--- SOURCE EXCERPT ---
Question

If f(x)=3x−6x−2, what is the average rate of change of f(x) over the interval [6, 8]?

Answer 1

A. 0
B. 1
C. 3
D. 3.5

Answer 2

those are the options, will give medals! please help!!! @abb0t @AngelWilliams16 @bradenhart @Gokuporter @Taylor<3sRin

Answer 3

Average rate of change is the secant line from connecting those two points

Answer 4

how do you find that?

Answer 5

find f(6) and f(8) first

Answer 6

Slope of secant line

Answer 7

just saw that .. yeah *Slope

Answer 8

i'm AWFUL at math....so how would you solve for f?

Answer 9

\[\frac{ f(6) - f(8) }{ 6 - 8 }\]

Answer 10

Let X = 6 and calculate f(6 =

Answer 11

Solve for \(f\)? They already gave \(f\) to you.

Answer 12

f(6) = 3*6 - 6*6 - 2

Answer 13

theres the question...i'm very confused:/

Answer 14

\[ave change = \frac{ f(6) - f(2) }{ 6-2 } = \frac{ -20 - (-8) }{ 6 - 2 }\]

Answer 15

Average rate of change of a function over the interval\[x _{1} \le x \le x _{2}\]is given by\[\frac{ f(x _{2})-f(x _{1}) }{ x _{2}-x _{1} }\]

Answer 16

It is just the slope of the line connecting the points at the endpoints of the interval. as above

Answer 17

@DanJS you're not supposed to give out the answers. You're supposed to teach.

Answer 18

so 3x-6/x-2....but they already gave that to me...

Answer 19

Which question do youw ant to do, the one you posted first , or the linked one?

Answer 20

it's the same question...

Answer 21

did i mistype something?

Answer 22

no, you typed it differently. ill go with the link

Answer 23

that's the correct one:)

--- WHAT IS NEEDED ---
Copy everything in the rate-of-change thread from "It is just the" down to "that to me...", but swap "endpoints" for "ends".

--- DATA PROVIDED ---
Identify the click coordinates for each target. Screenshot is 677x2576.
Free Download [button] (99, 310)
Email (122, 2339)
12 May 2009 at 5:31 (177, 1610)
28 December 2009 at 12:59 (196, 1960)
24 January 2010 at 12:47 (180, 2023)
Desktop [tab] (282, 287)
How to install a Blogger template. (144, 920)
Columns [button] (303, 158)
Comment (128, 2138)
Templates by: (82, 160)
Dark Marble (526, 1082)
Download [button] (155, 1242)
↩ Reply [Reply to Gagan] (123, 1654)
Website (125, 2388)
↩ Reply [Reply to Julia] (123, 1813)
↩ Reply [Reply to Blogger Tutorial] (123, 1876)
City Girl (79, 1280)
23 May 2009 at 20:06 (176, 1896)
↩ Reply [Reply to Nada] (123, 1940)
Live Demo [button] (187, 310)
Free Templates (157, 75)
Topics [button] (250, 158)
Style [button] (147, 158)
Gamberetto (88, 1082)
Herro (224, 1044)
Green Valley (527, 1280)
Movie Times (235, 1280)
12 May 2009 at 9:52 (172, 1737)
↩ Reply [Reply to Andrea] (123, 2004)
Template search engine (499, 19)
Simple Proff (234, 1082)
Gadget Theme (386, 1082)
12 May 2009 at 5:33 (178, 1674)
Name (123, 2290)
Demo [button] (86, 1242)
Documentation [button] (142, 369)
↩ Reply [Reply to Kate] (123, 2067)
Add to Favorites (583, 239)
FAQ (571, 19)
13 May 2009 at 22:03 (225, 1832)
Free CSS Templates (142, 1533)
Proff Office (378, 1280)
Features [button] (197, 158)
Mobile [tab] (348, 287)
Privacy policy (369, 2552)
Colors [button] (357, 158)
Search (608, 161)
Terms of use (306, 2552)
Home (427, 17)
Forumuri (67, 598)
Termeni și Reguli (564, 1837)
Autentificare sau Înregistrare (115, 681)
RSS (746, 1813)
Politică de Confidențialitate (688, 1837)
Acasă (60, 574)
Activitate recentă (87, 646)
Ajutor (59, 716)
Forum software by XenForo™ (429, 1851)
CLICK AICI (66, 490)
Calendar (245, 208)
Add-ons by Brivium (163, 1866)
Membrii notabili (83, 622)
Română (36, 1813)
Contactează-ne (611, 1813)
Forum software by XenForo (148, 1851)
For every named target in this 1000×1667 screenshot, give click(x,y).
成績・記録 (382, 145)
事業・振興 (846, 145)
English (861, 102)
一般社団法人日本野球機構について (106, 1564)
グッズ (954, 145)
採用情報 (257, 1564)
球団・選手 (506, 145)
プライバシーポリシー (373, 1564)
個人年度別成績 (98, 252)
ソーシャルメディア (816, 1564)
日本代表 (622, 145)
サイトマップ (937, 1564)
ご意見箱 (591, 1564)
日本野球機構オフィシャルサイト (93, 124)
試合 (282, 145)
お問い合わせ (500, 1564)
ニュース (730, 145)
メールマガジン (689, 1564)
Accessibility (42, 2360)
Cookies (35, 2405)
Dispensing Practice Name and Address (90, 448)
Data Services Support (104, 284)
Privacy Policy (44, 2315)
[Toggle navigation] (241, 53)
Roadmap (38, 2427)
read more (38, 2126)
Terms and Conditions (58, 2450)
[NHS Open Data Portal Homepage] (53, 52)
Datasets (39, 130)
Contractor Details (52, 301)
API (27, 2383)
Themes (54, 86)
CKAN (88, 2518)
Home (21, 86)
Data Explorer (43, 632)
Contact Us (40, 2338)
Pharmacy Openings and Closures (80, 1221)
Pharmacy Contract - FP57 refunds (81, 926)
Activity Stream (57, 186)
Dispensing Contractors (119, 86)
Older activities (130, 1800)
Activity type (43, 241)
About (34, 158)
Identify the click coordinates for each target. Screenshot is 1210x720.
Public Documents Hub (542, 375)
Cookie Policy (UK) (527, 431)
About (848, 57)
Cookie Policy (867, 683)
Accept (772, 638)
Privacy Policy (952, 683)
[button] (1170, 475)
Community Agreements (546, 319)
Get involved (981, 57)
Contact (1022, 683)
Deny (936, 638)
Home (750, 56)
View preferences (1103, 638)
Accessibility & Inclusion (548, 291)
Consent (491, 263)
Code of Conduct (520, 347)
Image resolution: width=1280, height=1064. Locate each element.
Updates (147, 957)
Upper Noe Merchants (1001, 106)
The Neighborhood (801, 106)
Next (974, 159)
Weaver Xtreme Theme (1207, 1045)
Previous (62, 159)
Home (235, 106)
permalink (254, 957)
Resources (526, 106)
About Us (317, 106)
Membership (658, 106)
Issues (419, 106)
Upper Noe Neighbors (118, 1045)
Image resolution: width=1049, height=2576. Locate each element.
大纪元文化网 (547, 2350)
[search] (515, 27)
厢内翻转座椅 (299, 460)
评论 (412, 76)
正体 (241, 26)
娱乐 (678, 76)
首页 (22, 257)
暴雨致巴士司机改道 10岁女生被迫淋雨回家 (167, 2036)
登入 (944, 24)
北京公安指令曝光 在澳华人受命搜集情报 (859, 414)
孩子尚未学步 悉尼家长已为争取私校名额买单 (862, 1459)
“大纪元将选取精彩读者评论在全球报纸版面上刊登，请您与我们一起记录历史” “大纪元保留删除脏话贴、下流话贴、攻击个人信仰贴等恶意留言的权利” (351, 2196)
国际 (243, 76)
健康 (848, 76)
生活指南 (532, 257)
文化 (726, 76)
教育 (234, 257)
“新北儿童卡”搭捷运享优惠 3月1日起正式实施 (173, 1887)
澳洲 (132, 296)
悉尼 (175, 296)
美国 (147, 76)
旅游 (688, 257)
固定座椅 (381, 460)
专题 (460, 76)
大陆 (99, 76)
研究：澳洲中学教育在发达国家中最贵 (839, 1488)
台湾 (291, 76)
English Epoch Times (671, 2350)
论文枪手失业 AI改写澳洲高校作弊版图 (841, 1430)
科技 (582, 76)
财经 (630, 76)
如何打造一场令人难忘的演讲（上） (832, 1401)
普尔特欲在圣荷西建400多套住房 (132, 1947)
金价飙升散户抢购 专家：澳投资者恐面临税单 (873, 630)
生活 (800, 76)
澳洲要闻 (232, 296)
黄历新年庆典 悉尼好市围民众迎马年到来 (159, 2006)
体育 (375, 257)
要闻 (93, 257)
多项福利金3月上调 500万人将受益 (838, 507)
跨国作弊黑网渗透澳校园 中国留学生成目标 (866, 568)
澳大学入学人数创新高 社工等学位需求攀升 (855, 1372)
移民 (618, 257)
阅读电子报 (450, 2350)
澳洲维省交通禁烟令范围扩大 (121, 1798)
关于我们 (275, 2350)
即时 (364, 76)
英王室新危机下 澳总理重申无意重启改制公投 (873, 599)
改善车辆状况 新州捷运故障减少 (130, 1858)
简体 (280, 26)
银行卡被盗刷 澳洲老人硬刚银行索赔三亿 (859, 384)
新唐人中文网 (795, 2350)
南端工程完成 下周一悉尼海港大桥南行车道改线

--- THE RESPONSE ---
It is just the slope of the line connecting the points at the ends of the interval. as above

Answer 17

@DanJS you're not supposed to give out the answers. You're supposed to teach.

Answer 18

so 3x-6/x-2....but they already gave that to me...